(Collected data)
....
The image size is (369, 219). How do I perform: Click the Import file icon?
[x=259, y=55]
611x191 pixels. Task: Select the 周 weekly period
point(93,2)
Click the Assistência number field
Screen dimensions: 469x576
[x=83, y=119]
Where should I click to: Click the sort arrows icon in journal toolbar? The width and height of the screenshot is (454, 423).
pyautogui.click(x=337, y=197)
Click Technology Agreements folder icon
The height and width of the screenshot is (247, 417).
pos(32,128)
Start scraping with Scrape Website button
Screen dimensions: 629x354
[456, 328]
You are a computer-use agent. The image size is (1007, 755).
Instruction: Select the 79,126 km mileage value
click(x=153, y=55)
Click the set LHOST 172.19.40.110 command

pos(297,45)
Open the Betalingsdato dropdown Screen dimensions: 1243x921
....
# WHAT THE EXERCISE ASKS
Every line above needs to be retyped exactly.

# WRITTEN SOLUTION
The image size is (369, 219). How do I perform: Click the Import file icon?
[x=259, y=55]
611x191 pixels. Task: Select the 周 weekly period
point(93,2)
Click the Assistência number field
Screen dimensions: 469x576
[x=83, y=119]
Where should I click to: Click the sort arrows icon in journal toolbar? The width and height of the screenshot is (454, 423).
pyautogui.click(x=337, y=197)
Click Technology Agreements folder icon
The height and width of the screenshot is (247, 417).
pos(32,128)
Start scraping with Scrape Website button
Screen dimensions: 629x354
[456, 328]
You are a computer-use agent. The image size is (1007, 755).
Instruction: Select the 79,126 km mileage value
click(x=153, y=55)
Click the set LHOST 172.19.40.110 command

pos(297,45)
Open the Betalingsdato dropdown Screen dimensions: 1243x921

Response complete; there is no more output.